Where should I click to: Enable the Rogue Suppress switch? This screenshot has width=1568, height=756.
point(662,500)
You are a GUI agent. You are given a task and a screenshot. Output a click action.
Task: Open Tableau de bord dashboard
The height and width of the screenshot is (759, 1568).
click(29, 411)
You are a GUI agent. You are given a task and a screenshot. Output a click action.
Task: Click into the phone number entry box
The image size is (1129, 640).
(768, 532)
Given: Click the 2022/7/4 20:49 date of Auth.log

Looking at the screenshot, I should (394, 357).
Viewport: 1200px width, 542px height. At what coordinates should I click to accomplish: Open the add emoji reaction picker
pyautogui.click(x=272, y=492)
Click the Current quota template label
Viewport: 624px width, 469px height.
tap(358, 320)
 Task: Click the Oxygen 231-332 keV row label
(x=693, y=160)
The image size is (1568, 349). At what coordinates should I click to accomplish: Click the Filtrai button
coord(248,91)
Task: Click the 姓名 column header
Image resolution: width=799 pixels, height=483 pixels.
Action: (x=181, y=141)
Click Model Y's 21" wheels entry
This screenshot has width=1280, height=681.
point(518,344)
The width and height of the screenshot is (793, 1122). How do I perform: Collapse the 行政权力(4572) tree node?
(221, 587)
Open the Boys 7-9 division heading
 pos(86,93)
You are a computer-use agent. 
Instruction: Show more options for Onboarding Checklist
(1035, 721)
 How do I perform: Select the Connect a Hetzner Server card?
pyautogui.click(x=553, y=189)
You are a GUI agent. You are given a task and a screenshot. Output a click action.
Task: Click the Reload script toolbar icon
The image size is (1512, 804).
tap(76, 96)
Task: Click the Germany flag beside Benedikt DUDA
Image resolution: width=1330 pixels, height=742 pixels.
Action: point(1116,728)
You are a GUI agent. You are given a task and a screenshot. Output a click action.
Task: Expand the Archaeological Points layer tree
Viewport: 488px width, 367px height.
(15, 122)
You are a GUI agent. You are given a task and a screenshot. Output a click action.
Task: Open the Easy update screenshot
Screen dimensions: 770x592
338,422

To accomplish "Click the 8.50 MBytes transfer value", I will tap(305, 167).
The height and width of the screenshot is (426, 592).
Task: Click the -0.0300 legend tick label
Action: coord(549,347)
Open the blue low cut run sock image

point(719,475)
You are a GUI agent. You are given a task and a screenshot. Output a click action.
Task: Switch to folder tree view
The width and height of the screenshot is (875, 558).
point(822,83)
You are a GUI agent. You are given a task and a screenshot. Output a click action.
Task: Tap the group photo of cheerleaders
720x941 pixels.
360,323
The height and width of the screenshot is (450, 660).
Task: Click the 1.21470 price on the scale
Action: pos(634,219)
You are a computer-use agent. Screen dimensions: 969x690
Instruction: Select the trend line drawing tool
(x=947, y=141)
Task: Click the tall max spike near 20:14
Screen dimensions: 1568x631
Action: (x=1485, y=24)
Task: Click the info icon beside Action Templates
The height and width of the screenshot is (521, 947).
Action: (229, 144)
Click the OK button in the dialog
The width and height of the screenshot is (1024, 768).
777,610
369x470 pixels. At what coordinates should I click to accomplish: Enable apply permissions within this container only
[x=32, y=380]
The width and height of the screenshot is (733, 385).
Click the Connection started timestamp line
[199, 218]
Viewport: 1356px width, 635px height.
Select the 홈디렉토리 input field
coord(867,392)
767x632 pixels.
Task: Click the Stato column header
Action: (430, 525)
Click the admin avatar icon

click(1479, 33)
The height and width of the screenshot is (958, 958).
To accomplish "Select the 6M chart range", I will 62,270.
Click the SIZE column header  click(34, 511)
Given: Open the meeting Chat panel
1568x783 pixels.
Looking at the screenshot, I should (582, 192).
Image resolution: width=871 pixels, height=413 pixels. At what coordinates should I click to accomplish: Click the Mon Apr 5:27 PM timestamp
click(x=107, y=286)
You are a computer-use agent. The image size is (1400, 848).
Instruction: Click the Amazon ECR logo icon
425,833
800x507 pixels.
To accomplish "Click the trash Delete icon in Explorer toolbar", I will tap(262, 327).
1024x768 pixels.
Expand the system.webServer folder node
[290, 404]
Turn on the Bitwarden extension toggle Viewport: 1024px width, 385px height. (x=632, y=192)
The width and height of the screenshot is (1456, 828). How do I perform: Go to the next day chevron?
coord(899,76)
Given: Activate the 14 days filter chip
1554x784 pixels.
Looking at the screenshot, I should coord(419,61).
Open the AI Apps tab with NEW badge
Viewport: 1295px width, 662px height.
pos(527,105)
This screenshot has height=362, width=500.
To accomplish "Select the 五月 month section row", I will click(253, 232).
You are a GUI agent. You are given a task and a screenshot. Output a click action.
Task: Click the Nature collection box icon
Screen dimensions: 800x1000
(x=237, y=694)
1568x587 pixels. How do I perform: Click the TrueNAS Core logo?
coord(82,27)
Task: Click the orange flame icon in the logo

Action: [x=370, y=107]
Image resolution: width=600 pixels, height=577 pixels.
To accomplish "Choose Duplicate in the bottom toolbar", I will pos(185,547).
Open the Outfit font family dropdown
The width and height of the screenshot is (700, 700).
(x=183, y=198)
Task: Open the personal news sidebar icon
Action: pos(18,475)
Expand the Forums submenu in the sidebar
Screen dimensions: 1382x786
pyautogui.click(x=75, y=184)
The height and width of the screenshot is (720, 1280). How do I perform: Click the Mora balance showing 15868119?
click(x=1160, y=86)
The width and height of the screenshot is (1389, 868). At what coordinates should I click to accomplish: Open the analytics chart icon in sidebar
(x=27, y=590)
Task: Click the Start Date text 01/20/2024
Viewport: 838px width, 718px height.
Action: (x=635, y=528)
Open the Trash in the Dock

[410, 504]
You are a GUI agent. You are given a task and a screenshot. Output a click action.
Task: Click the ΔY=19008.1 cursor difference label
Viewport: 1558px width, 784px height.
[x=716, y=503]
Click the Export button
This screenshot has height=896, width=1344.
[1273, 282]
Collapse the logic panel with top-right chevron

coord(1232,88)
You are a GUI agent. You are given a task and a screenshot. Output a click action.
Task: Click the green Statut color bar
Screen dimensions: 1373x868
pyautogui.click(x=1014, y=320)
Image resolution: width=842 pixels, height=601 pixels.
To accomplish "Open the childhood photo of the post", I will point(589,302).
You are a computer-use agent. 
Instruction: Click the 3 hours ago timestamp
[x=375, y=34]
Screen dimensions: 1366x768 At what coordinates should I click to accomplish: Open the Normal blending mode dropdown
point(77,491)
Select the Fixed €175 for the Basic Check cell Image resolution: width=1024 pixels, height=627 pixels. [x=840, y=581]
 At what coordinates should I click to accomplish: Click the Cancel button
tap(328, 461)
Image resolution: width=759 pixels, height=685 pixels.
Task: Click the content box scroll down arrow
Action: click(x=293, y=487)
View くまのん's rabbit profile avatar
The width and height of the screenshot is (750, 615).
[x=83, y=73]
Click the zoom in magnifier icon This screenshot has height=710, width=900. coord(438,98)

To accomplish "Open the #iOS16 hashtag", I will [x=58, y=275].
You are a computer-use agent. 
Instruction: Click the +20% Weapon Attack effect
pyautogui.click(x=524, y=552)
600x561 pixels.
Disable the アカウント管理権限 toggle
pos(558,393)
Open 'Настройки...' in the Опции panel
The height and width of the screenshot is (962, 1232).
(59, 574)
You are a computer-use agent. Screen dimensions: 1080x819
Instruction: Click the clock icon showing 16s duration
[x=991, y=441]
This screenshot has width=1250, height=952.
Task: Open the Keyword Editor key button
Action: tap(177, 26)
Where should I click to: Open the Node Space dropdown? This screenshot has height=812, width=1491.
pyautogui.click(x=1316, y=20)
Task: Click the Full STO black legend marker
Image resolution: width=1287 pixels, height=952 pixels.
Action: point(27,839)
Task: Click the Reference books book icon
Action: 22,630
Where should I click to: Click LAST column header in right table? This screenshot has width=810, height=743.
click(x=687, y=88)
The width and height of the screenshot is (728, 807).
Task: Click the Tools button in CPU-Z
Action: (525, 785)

____

## [What the exercise asks]
Rewrite the rows from the line containing "1024x768 pixels." through the line containing "(x=27, y=590)" as a numbered list, dropping any blank lines.

## [Response below]
1. 1024x768 pixels.
2. Expand the system.webServer folder node
3. [290, 404]
4. Turn on the Bitwarden extension toggle Viewport: 1024px width, 385px height. (x=632, y=192)
5. The width and height of the screenshot is (1456, 828). How do I perform: Go to the next day chevron?
6. coord(899,76)
7. Given: Activate the 14 days filter chip
8. 1554x784 pixels.
9. Looking at the screenshot, I should coord(419,61).
10. Open the AI Apps tab with NEW badge
11. Viewport: 1295px width, 662px height.
12. pos(527,105)
13. This screenshot has height=362, width=500.
14. To accomplish "Select the 五月 month section row", I will click(253, 232).
15. You are a GUI agent. You are given a task and a screenshot. Output a click action.
16. Task: Click the Nature collection box icon
17. Screen dimensions: 800x1000
18. (x=237, y=694)
19. 1568x587 pixels. How do I perform: Click the TrueNAS Core logo?
20. coord(82,27)
21. Task: Click the orange flame icon in the logo
22. Action: [x=370, y=107]
23. Image resolution: width=600 pixels, height=577 pixels.
24. To accomplish "Choose Duplicate in the bottom toolbar", I will pos(185,547).
25. Open the Outfit font family dropdown
26. The width and height of the screenshot is (700, 700).
27. (x=183, y=198)
28. Task: Open the personal news sidebar icon
29. Action: pos(18,475)
30. Expand the Forums submenu in the sidebar
31. Screen dimensions: 1382x786
32. pyautogui.click(x=75, y=184)
33. The height and width of the screenshot is (720, 1280). How do I perform: Click the Mora balance showing 15868119?
34. click(x=1160, y=86)
35. The width and height of the screenshot is (1389, 868). At what coordinates should I click to accomplish: Open the analytics chart icon in sidebar
36. (x=27, y=590)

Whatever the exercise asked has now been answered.